• AVAILABLE RECORDS
◆ ◆ ◆ ◆
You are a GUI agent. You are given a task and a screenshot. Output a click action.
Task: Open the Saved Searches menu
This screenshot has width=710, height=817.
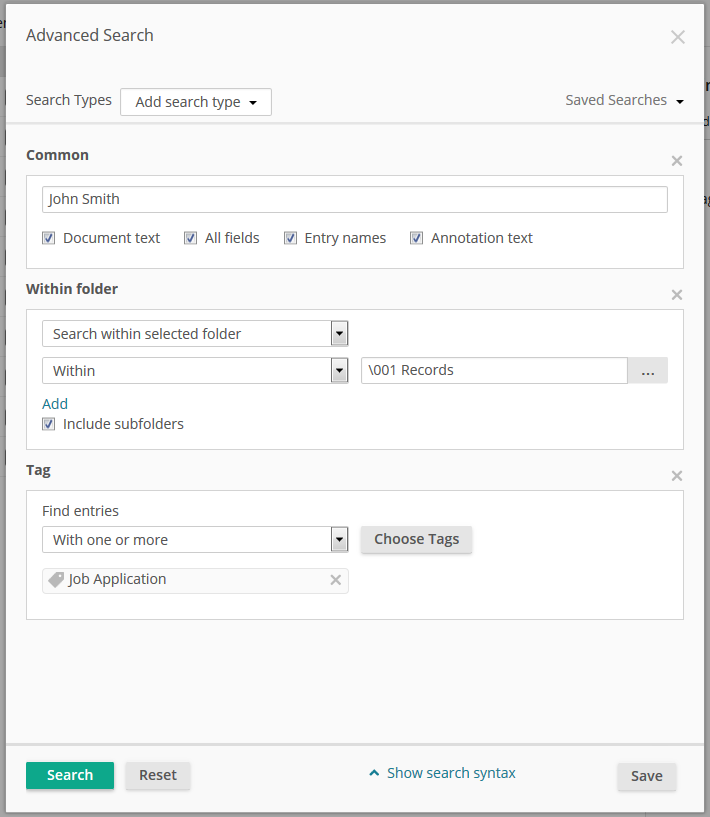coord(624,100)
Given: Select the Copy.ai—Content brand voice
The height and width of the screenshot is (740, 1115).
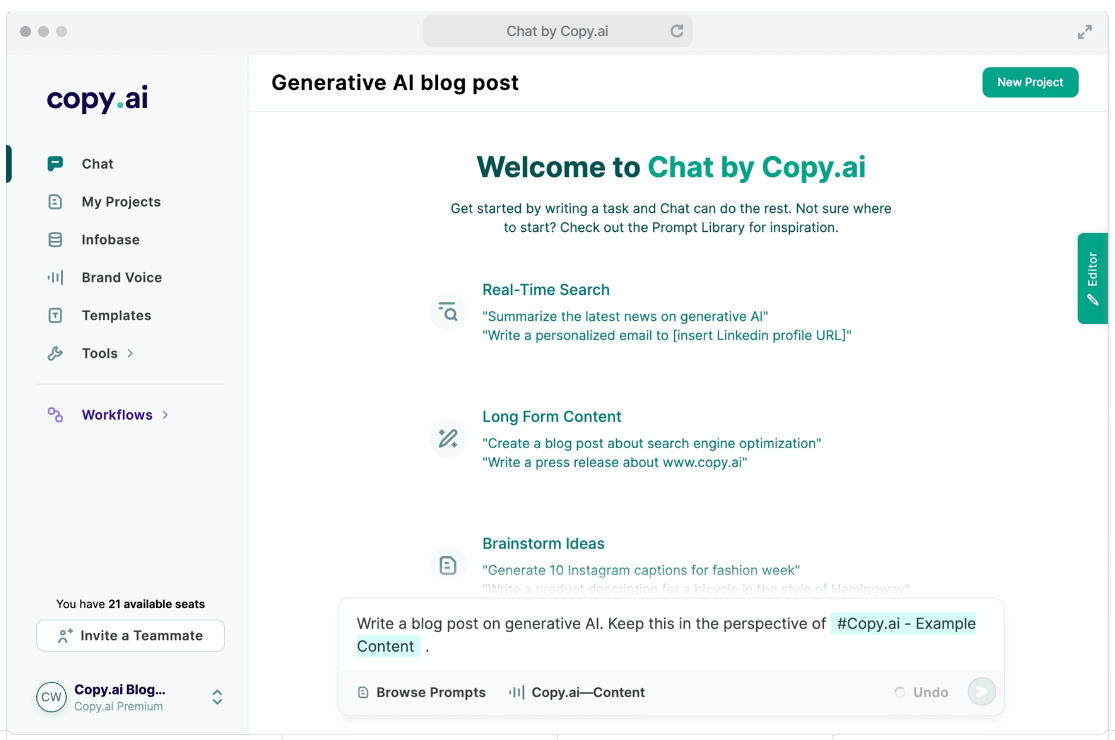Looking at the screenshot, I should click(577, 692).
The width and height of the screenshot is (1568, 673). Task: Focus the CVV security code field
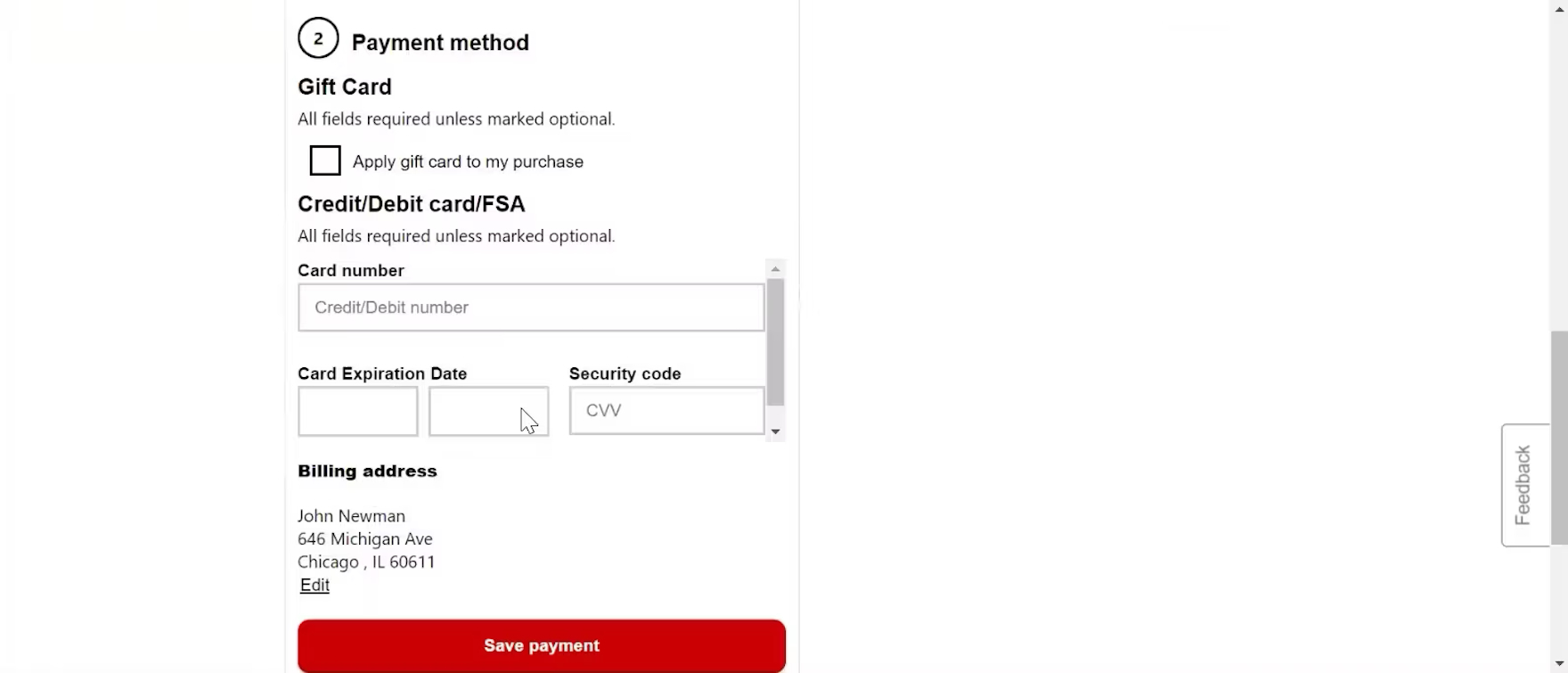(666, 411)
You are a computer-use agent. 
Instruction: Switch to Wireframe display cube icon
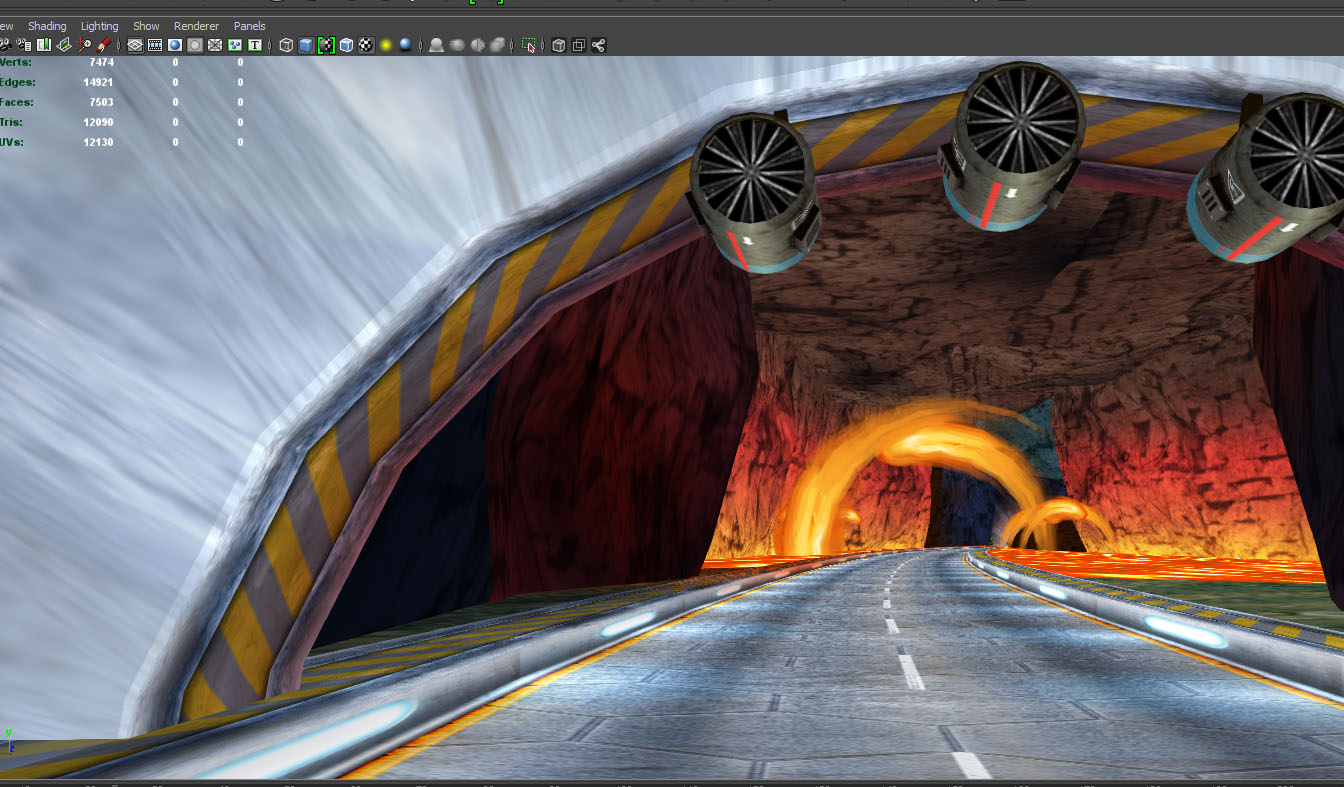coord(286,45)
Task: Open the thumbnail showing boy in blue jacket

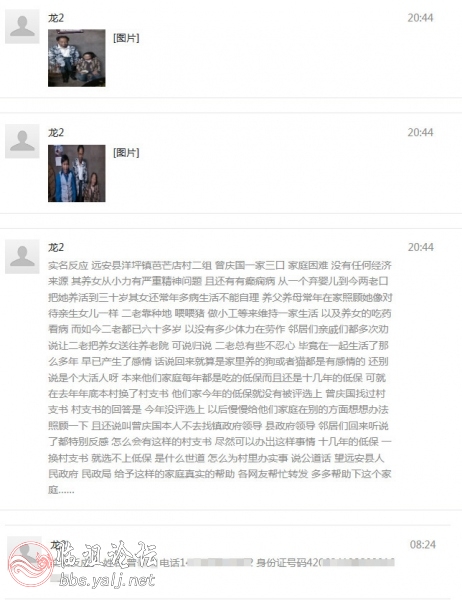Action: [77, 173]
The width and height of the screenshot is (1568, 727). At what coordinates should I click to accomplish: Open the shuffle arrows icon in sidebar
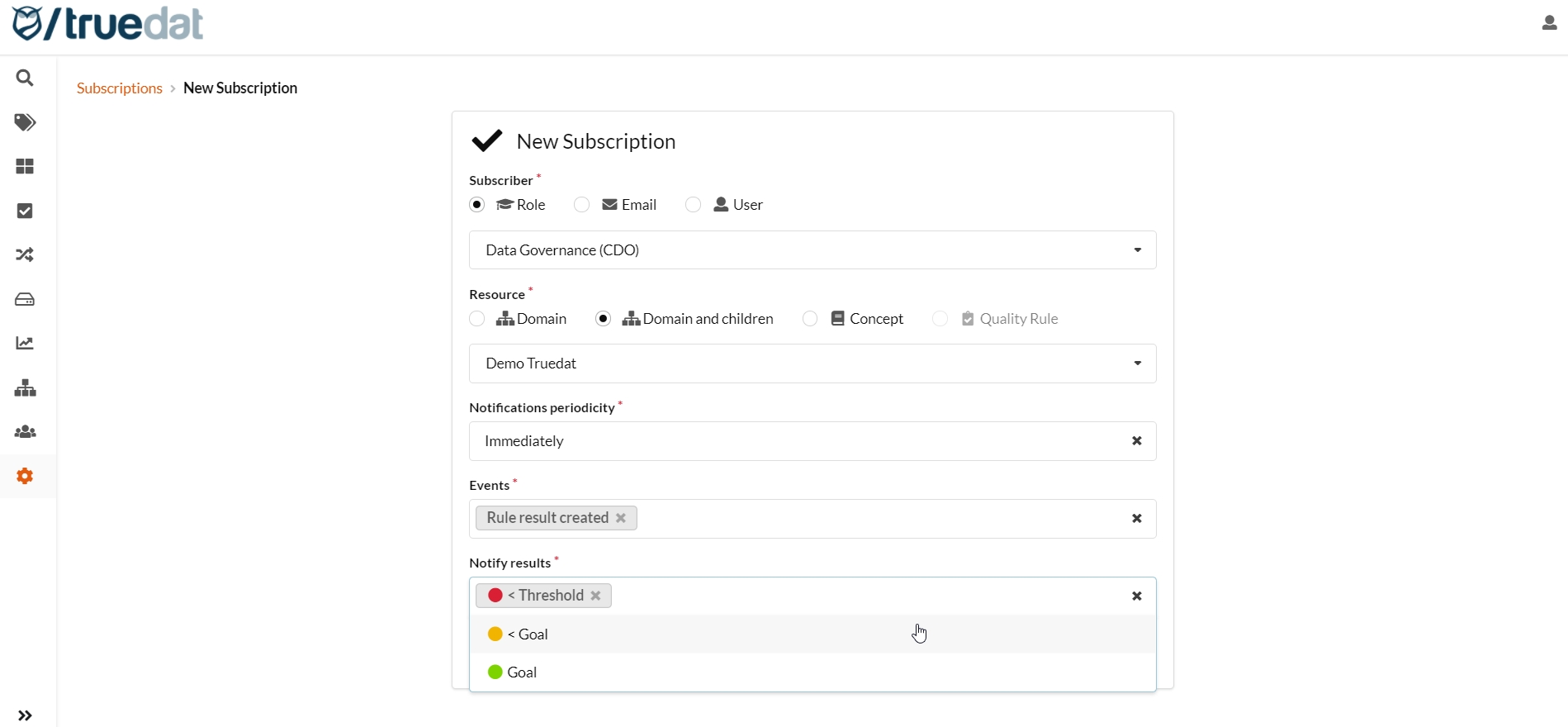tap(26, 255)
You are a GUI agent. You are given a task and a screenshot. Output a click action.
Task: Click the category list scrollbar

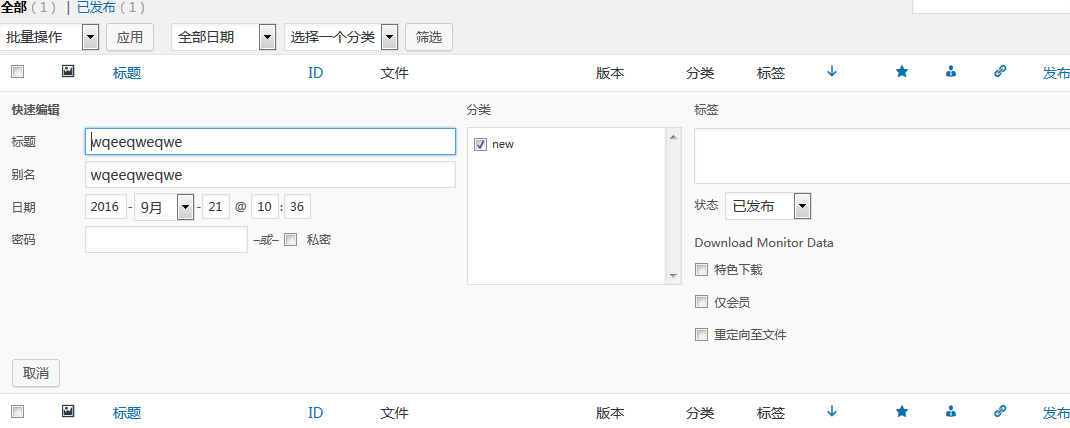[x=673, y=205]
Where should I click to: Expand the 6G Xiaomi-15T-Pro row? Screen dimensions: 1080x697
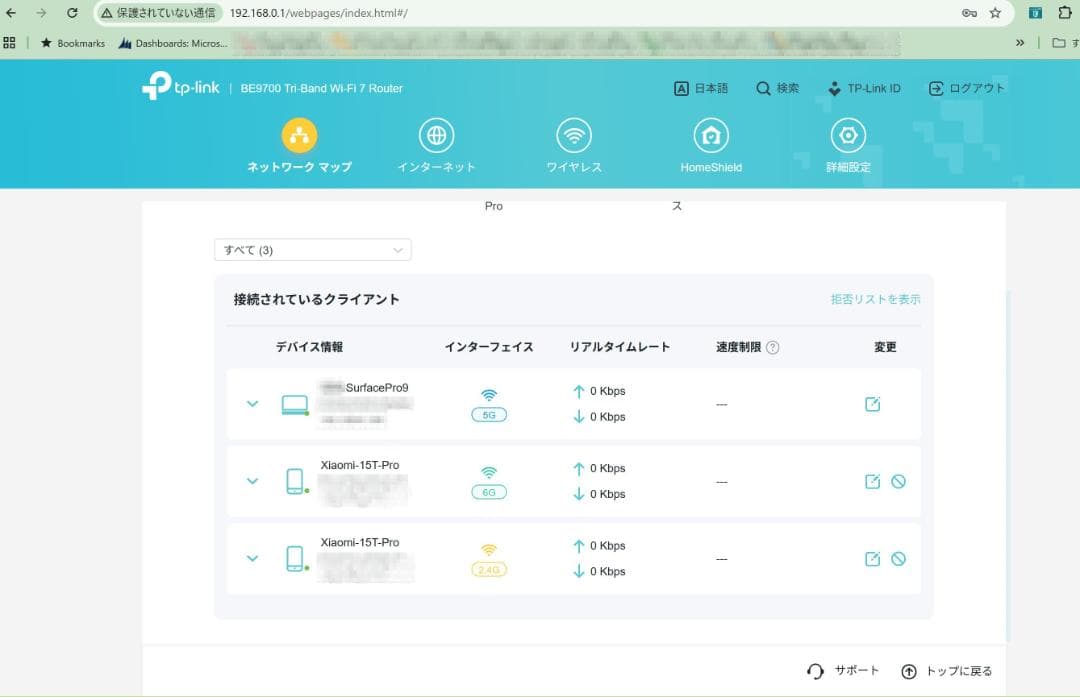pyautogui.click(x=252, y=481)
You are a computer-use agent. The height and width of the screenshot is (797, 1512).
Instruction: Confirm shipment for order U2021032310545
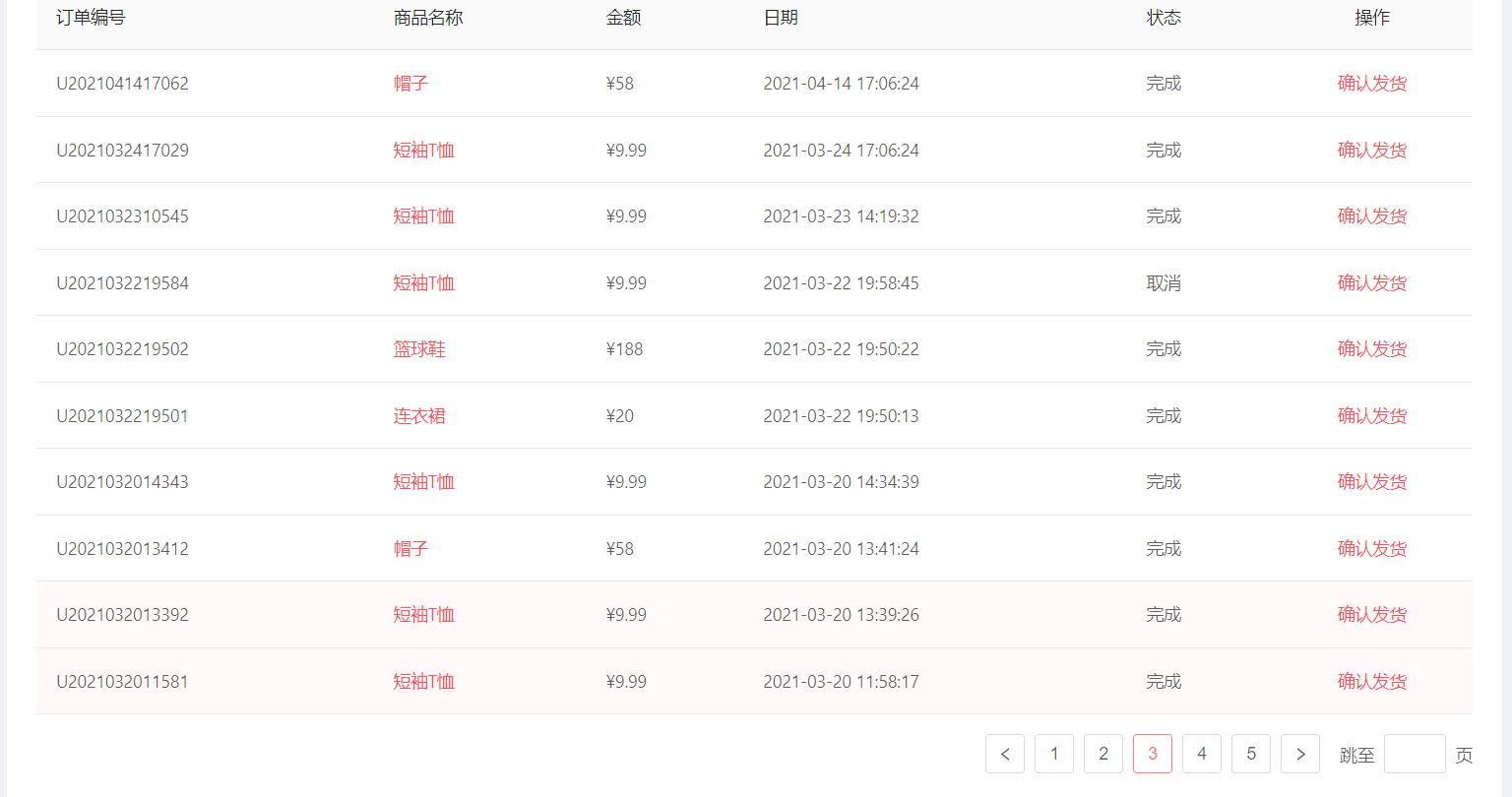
◆ ◆ ◆ ◆
• WHAT THIS TASK INVOLVES
Every line of the listing that includes the word "computer" must be copied.

• TASK RESPONSE
You are a computer-use agent. 
You are a computer-use agent. The height and width of the screenshot is (797, 1512).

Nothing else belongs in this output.